=== Begin Enclosure ===

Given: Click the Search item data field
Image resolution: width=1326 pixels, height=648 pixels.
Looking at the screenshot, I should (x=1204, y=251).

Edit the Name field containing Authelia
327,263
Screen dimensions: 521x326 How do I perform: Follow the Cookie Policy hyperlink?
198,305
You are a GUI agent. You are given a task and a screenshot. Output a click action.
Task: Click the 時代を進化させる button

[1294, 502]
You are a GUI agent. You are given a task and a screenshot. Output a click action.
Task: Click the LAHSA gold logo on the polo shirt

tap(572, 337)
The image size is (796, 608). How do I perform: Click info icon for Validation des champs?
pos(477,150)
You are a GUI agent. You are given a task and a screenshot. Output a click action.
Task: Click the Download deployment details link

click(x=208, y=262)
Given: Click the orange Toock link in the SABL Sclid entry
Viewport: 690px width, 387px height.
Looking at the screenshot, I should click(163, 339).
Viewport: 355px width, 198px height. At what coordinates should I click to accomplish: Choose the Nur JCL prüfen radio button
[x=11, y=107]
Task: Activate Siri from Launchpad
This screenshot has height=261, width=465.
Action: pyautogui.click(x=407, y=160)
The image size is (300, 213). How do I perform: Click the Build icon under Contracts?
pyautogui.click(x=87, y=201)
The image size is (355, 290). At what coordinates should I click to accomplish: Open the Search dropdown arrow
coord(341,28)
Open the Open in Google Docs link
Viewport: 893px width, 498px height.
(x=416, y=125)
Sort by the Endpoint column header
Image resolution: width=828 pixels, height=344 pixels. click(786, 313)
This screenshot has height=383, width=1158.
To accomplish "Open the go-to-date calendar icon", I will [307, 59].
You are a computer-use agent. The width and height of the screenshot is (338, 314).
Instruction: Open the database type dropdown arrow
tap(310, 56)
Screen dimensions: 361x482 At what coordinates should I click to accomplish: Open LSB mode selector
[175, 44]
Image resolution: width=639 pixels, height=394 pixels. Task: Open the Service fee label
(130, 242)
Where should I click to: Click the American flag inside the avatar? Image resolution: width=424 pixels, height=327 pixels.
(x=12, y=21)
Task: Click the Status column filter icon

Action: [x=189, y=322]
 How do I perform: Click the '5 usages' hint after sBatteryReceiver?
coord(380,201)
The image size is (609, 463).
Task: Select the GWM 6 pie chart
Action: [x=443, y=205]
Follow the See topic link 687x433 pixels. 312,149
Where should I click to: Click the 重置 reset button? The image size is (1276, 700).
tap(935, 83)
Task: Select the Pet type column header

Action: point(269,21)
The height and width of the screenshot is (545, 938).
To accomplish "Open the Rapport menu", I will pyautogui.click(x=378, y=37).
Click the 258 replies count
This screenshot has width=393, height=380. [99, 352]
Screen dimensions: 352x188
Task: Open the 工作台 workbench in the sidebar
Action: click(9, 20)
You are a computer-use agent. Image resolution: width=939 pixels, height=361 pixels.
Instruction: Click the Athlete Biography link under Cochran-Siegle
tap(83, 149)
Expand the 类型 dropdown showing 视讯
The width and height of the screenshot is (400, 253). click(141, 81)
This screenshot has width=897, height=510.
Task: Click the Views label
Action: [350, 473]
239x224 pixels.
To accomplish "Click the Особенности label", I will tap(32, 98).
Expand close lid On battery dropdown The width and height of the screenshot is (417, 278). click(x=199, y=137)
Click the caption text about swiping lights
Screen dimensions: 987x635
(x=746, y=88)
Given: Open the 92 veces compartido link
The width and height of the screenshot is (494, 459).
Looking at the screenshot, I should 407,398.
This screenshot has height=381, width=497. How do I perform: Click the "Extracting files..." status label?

=== End Enclosure ===

For every line in the entries above that contains "computer", add one to a count, and give that number by itself.

§ Response area: 2